Para criar um bom impacto em nossos contextos cotidianos e favorecer essa coesão que seria tão bem-vinda, é necessário primeiro criarmos a coesão dentro de nós, ou seja, saber o que ocorre no nosso interior. Devemos aprender a ser cognitivamente conscientes.

  • Para somar e não sobrar, não devemos prestar atenção somente no nosso exterior. Não se trata unicamente de ir com toda a boa vontade do mundo para ajudar, para “criar uma boa impressão”, para resolver as necessidades dos outros. Quem se centra apenas no exterior descuida de si mesmo, e a harmonia também se perde.
  • É necessário, portanto, desenvolver uma autêntica calma interior, recordar quais são os nossos valores, quais são os nossos pontos fortes, reafirmando sempre a nossa autoestima como esse farol de luz que nunca podemos perder de vista.
  • Por outro lado, também é muito positivo colocar em prática uma consciência sensorial adequada. Devemos intuir, sentir e saber entender as emoções alheias, esse mundo dos sentidos que muitas vezes nos envolvem e nos aprisionam.
  • A pessoa que sabe brilhar, que sabe somar, é capaz de entender e decifrar esse mundo emocional para o caracterizar como é devido. Ela irá desenvolver um “desapego emocional” adequado e respeitoso em relação a quem gosta de trazer conflitos, críticas e amarguras infundadas.
  • Por sua vez, ela saberá sintonizar com a pessoa que camufla suas necessidades reais mediante essa hostilidade ou mau-humor em que, às vezes, esconde a solidão, o medo ou a depressão.

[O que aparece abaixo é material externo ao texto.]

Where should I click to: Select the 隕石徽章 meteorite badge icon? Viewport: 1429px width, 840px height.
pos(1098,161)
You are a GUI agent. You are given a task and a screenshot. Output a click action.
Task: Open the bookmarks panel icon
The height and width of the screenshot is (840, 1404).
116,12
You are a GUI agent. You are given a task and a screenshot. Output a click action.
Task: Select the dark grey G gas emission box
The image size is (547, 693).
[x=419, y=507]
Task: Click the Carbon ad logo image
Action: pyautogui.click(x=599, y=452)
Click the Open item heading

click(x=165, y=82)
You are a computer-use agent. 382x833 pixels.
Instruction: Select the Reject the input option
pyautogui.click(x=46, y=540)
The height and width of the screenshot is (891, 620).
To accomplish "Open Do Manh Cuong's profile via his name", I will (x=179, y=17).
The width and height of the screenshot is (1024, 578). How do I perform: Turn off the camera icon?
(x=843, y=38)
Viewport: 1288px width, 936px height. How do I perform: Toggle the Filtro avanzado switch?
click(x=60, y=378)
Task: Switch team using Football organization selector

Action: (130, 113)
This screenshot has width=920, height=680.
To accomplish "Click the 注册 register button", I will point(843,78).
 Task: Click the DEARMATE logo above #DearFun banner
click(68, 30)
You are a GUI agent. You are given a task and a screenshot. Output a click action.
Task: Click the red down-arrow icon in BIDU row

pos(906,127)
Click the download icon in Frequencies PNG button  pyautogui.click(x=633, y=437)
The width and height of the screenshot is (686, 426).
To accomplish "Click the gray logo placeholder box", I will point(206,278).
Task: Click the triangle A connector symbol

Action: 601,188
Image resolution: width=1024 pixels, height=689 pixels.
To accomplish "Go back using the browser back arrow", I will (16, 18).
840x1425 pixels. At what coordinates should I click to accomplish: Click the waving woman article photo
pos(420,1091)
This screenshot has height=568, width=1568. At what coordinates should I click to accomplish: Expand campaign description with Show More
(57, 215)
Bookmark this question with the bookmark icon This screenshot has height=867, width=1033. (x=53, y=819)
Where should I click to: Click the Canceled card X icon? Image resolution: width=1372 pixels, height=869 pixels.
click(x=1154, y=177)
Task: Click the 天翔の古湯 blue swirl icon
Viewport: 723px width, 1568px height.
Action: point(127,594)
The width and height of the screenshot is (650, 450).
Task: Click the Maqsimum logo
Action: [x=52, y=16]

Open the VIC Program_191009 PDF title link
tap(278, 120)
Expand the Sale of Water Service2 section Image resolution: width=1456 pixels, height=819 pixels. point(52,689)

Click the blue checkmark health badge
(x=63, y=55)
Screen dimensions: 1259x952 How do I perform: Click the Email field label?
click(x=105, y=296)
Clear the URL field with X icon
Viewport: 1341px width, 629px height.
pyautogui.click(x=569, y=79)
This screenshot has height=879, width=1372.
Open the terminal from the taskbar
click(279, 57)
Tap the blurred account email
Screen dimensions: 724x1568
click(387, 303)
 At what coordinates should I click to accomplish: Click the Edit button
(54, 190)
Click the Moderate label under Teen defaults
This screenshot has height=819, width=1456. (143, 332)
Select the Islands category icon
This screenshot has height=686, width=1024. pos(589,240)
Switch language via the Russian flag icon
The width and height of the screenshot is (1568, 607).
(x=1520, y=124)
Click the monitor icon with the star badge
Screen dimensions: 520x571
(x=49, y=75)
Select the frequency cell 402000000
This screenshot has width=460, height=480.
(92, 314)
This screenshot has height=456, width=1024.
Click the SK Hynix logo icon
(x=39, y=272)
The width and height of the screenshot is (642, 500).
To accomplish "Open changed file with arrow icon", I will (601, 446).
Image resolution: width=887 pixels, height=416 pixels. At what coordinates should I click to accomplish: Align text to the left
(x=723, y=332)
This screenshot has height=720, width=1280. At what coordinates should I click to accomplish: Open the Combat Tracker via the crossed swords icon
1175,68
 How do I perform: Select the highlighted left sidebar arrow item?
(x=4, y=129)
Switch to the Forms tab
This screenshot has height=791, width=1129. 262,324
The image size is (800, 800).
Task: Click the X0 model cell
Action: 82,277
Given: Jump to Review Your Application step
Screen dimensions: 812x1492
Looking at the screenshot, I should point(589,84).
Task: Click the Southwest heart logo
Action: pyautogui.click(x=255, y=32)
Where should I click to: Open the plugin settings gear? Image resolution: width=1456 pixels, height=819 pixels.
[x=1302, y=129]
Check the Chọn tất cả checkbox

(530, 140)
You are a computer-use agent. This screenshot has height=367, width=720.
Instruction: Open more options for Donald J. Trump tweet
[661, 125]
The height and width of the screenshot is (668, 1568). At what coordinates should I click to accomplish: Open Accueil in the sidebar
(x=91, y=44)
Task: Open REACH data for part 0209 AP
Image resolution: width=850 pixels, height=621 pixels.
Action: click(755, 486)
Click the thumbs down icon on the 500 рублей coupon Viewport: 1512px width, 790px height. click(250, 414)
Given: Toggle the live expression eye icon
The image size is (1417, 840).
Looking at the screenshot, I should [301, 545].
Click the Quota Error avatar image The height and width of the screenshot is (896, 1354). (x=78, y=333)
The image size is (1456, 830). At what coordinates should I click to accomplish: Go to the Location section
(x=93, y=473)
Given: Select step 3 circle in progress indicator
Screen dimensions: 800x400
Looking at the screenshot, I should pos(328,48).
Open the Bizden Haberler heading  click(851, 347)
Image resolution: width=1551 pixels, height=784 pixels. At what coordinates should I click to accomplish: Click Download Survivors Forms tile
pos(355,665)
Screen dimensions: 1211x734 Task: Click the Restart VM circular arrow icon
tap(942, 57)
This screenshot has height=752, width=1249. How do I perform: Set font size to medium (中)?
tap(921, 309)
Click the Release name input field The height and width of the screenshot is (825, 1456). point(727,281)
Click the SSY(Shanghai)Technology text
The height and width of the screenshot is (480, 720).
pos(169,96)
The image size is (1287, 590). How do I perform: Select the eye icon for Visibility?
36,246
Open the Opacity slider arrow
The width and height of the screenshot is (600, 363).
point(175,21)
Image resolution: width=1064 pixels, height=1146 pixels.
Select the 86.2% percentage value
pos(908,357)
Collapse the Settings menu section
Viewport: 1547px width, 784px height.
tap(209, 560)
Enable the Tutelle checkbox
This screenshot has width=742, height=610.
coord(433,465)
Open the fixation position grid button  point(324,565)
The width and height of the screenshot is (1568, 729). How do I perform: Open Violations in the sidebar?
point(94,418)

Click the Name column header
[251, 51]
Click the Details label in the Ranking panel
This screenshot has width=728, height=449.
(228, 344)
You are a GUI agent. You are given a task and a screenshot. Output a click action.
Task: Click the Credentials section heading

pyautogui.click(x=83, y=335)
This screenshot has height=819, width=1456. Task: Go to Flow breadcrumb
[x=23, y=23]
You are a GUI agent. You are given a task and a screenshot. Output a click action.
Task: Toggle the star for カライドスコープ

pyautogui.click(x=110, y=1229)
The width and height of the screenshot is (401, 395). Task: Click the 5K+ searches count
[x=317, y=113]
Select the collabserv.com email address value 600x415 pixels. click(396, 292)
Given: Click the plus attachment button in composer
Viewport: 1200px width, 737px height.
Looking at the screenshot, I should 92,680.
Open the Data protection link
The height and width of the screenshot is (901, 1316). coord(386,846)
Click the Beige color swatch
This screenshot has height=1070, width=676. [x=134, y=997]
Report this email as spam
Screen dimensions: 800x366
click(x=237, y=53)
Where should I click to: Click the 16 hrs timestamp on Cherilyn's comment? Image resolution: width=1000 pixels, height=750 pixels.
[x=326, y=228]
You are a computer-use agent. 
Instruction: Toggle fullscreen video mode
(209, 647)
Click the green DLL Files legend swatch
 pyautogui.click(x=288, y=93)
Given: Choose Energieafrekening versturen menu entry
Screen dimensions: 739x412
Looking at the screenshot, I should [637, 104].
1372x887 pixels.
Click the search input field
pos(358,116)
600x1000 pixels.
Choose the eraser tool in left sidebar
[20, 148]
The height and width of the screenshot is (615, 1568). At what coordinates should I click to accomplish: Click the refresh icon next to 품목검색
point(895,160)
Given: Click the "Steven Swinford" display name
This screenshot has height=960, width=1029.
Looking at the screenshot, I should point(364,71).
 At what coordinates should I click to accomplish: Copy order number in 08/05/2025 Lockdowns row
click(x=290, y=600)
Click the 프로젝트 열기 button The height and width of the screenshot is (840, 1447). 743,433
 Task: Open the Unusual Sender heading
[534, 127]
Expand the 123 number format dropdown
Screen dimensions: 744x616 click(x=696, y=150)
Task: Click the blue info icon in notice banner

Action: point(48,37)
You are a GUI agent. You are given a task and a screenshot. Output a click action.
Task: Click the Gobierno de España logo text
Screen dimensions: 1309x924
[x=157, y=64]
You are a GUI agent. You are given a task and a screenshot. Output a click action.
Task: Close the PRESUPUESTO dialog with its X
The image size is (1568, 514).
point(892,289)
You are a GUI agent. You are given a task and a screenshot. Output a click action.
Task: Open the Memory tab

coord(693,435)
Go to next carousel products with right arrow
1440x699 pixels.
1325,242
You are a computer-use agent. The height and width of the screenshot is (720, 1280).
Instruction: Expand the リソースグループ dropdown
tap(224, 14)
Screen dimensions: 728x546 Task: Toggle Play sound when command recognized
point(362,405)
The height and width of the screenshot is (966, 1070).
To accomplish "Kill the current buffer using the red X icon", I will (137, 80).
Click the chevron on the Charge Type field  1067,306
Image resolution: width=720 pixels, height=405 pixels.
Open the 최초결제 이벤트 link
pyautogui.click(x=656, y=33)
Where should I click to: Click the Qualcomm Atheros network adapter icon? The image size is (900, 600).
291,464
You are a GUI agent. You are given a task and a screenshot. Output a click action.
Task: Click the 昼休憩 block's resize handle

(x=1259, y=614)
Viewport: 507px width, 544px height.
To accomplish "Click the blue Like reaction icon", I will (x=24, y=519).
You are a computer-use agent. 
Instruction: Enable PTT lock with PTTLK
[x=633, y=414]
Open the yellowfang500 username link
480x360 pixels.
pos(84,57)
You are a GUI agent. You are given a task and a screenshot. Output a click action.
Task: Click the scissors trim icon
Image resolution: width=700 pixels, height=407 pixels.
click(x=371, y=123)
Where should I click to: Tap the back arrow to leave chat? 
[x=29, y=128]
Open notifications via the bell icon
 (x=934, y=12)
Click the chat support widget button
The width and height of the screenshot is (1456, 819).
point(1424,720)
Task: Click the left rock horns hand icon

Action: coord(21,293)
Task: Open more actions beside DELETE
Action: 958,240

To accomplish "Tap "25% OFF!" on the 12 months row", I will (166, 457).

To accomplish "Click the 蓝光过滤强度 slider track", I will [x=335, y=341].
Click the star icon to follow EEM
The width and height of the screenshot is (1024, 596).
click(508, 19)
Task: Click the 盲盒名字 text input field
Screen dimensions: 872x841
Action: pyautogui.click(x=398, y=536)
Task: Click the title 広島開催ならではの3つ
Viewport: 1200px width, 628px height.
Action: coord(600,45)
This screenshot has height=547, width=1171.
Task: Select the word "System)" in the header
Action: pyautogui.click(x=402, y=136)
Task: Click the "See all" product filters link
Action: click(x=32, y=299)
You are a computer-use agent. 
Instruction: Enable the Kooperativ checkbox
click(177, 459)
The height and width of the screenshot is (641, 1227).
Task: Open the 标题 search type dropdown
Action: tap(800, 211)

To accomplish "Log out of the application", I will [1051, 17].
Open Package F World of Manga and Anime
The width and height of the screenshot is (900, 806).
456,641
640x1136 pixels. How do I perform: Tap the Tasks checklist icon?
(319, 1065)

Para concluir, a verdadeira convivência não envolve criar fronteiras nem nos afastarmos daquilo que não gostamos ou do que não entendemos. Trata-se de criar pontes, de respeitar opiniões distintas, de entender quem sofre em silêncio e de fazer brilhar quem, às vezes, cai em uma nuvem escura de confusão.

A verdadeira distância deverá ser guardada para quando nos infligem um verdadeiro dano. Porque nesta vida, quem sabe somar não está cativo a nada nem a ninguém; é alguém livre, feliz por ser quem é e que, por sua vez, é capaz de transmitir seu bem-estar a aqueles que o rodeiam.